*Task requirements*:
1. Answer briefly from the Book Hooks post:
(a) Which group hosts Book Hooks?
(b) Which series is Redeemed part of, and which book is it in that series?
(c) To what city has Adam returned on parole?
2. Could you carry on the Book Hooks post about Redeemed from the point where it stops?

*Provided text*:
################
Maggie Blackbird

Romancing Canada's Indigenous People

Book Hooks is a weekly meme hosted by Marketing for Romance Writers as part of the MFRW Authors Blog. Readers can jump from one author to another who share hooks from their current WIP (work in progress) or any previously published books.

For this week’s edition of Book Hooks, I give you a teaser from Redeemed, book two in The Matawapit Family series, a second-chance, contemporary romance. Don’t forget to check out the other book hooks from participating authors here.

A single woman battles to keep her foster child from his newly-paroled father—a dangerous man she used to love.

Bridget Matawapit is an Indigenous activist, daughter of a Catholic deacon, and foster mother to Kyle, the son of an Ojibway father—the ex-fiancé she kicked to the curb after he chose alcohol over her love. With Adam out on parole and back in Thunder Bay, she is determined to stop him from obtaining custody of Kyle.
################
*Dataset section*:
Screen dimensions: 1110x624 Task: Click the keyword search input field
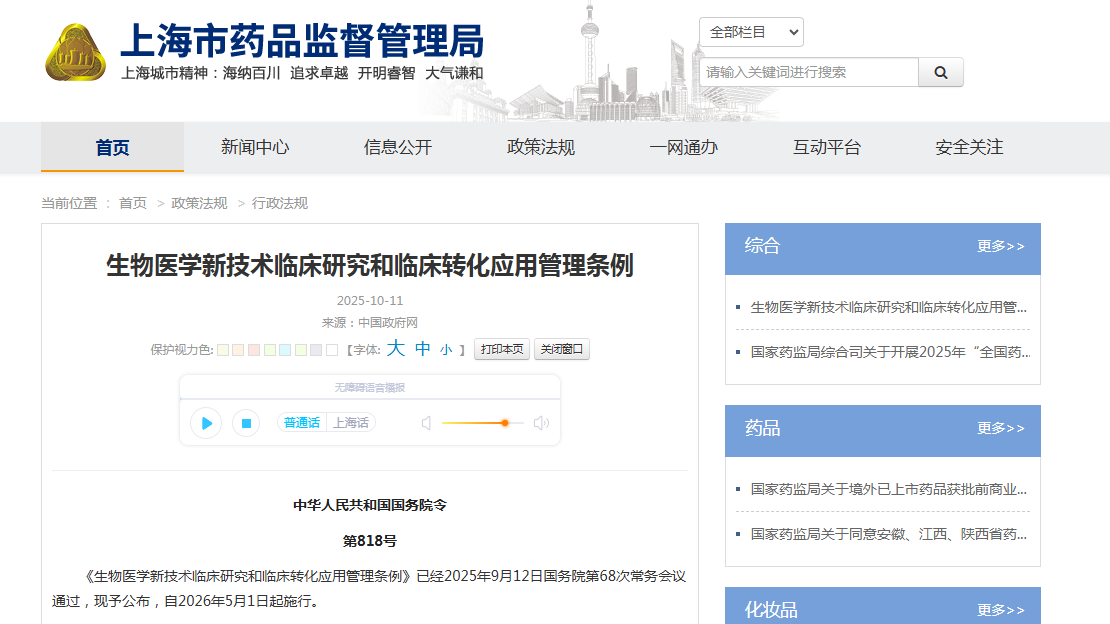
################
*Results*:
1.
(a) Marketing for Romance Writers
(b) The Matawapit Family series; it is book two.
(c) Thunder Bay

2.
Adam Guimond is a recovering alcoholic and ex-gangbanger newly-paroled. Through counseling, reconnecting with his Ojibway culture and twelve-step meetings while in prison, Adam now understands he’s worthy of the love that frightened him enough to pick up the bottle he’d previously corked. He can’t escape the damage he caused so many others, but he longs to rise like a true warrior in the pursuit of forgiveness and a second chance. There’s nothing he isn’t willing to do to win back his son–and Bridget.

When an old cell mate’s daughter dies under mysterious circumstances in foster care, Adam begs Bridget to help him uncover the truth. Bound to the plight of the Indigenous children in care, Bridget agrees. But putting herself in contact with Adam threatens to resurrect her long-buried feelings for him, and even worse, she risks losing care of Kyle, by falling for a man who might destroy her faith in love completely this time.

Genre(s):  Multicultural, Contemporary Romance, First Nations Romance, Adult, Inspirational.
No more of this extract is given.